Saved by the Bell: Home for Christmas, parts 1 and 2 (1991)

I place Saved by the Bell in a similar category with Full House. Both shows aired around the same time, and many in my generation - myself included - are growing nostalgic for the joy of hating them.

Looking back, I'm not entirely sure how Saved by the Bell was green lit, produced, aired for multiple seasons, or made money. I don't think I've ever met anyone who unironically liked it. The series was truly and profoundly idiotic. It was aimed squarely at teenagers, but it talked down to its viewer, offering overly simplified solutions to watered-down problems.

Take this two-parter from the show's third season, for example. As far as I can tell, this is the only Christmas episode produced for the main series. It centers around a Christmas play the kids are putting on in the mall and a homeless teenage girl Zack has a crush on.

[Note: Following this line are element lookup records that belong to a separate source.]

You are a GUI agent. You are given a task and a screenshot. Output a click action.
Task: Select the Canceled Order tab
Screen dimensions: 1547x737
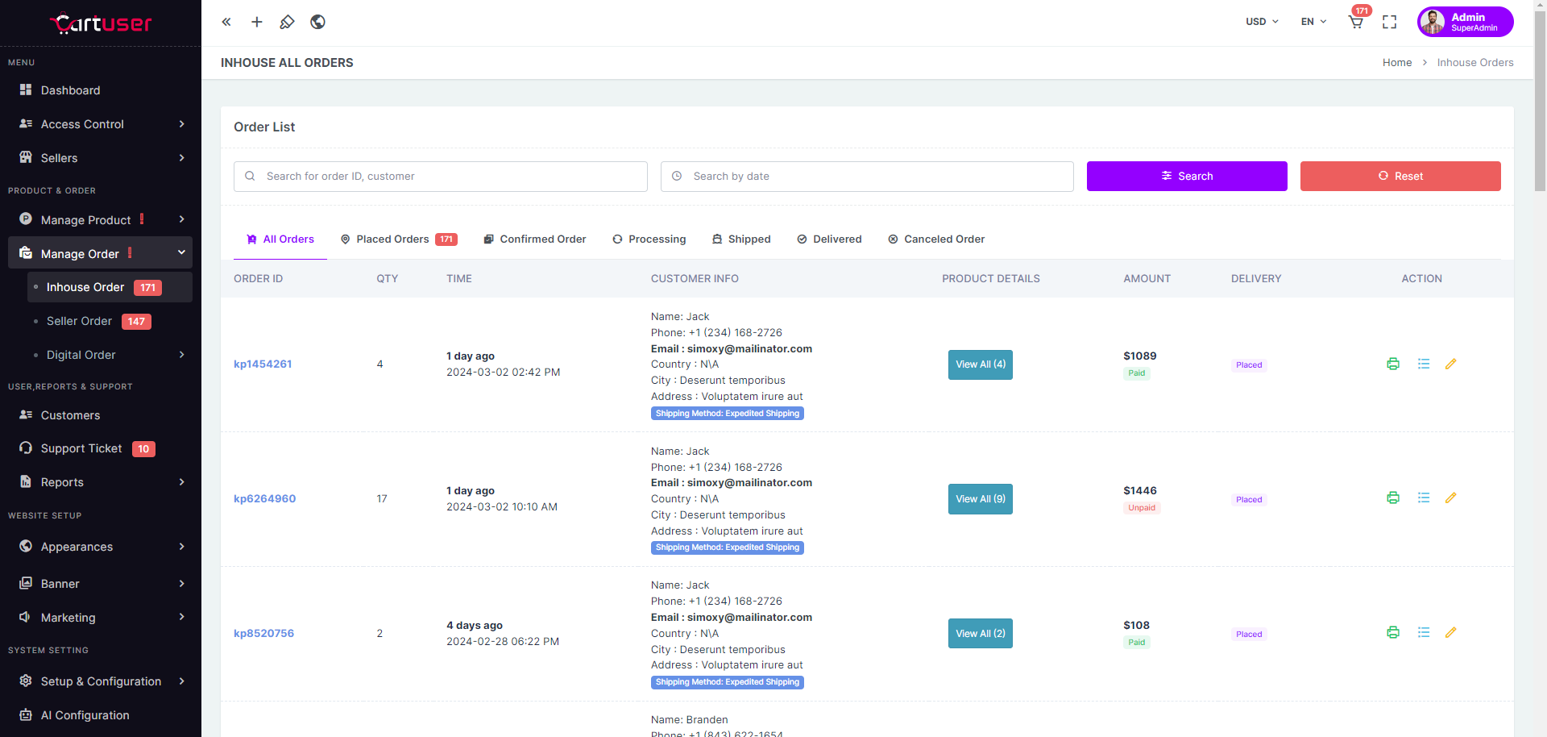pyautogui.click(x=936, y=239)
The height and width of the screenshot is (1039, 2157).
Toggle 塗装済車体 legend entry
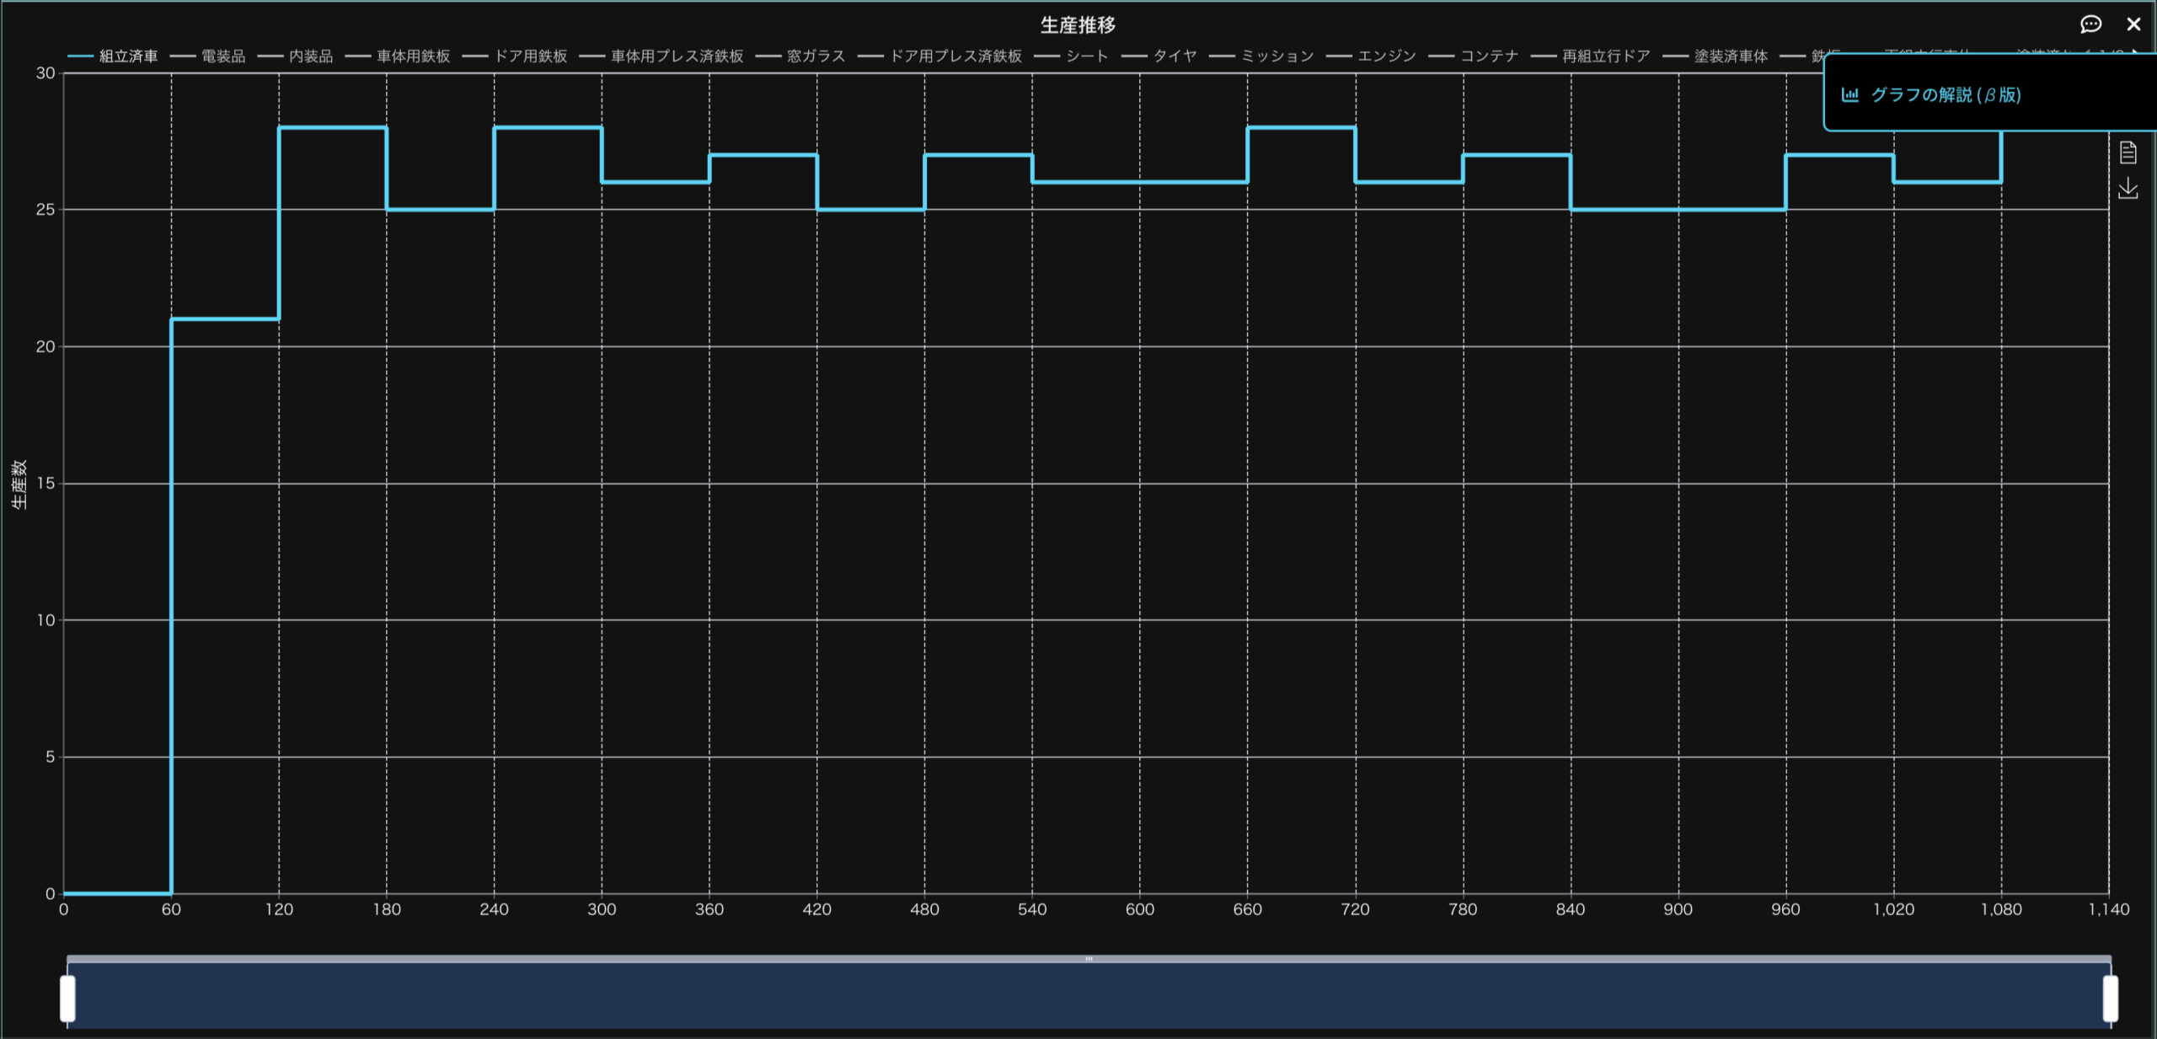tap(1730, 56)
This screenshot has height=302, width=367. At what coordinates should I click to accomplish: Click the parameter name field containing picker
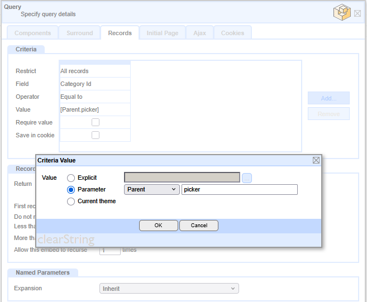coord(239,190)

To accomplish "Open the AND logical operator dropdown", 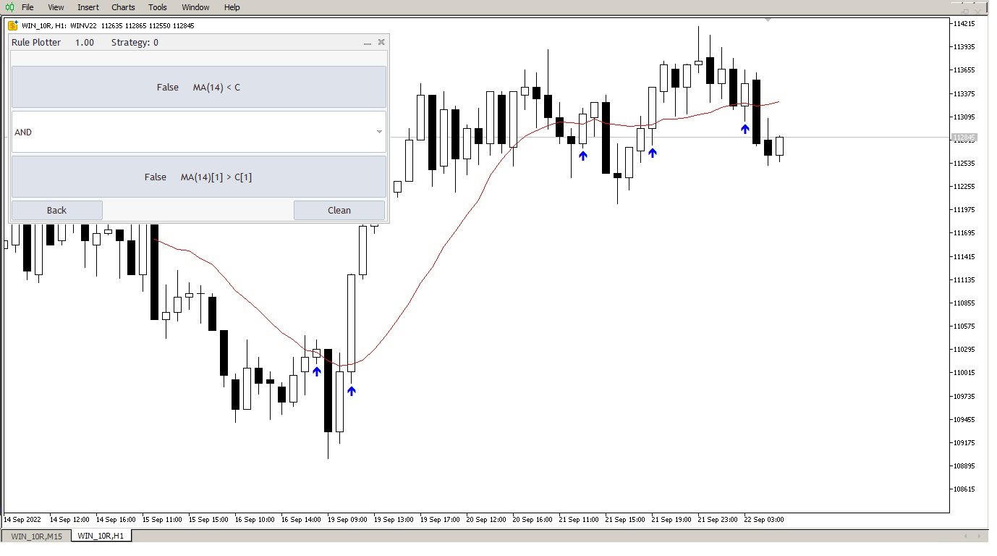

Laura is living out of a car with her father, who's unable to find work due to lacking a physical address. She works in the mall, but of course that's not enough to afford a place. I should probably mention that the revelation she's homeless doesn't come up until the end of the first episode, despite being painfully obvious to the viewer.

We meet her and her dad separately - he's clean cut, polite, articulate - the opposite of what we'd expect when hearing the term "homeless," in case you thought they weren't going to wedge in a heavy-handed moral about making assumptions.

At any rate, their relationship comes out when he collapses at the mall and is taken to the hospital. Zack invites the two of them over for dinner and talks Laura's boss into giving her some time off to be in their production of A Christmas Carol (in exchange, they shill his department store on stage). Due to a misunderstanding, her boss then assumes a missing suit jacket was stolen by Laura, since she wanted to give it to her dad and he thinks the homeless are all thieves (again with the important lessons).

Everything gets straightened out, he apologizes and gives her the coat in a truncated Scrooge moment, then Zack's mother offers to let Laura and her dad stay with them until they get their own place.

Because homeless people deserve a second chance IF AND ONLY IF their daughter is hot, they have no mental or physical handicaps, and they look professional. I get that they were trying to drive home a point about economic prejudice, but simplifying the complex economic issues connected to poverty and homelessness to "help a friendly looking white person" really doesn't address the root problems. And, like so many other holiday episodes with the same message, it doesn't even touch on the fact that Zack's family's wealth is protected by the same system that discards others.

Forget all that for a minute. And, while we're at it, don't worry about the fact no one hesitates before letting Zack and Laura live in the same house. Nor should you worry about long term continuity - as far as I can tell, the show never brings any of this up again. All of that stuff is just content, while sitcoms ultimately boil down to the experience they offer. What really matters is whether this was fun or humorous.

But of course it isn't. The jokes are as flat and uninspired now as they were in 1991. This is pablum - empty formulaic lines punctuated with canned laughter, without which you'd miss that they were jokes at all.

If you'd like to relive the experience of settling for this on Saturday morning while waiting for something better to start, Hulu has the series up. Go ahead and watch these episodes. I dare you.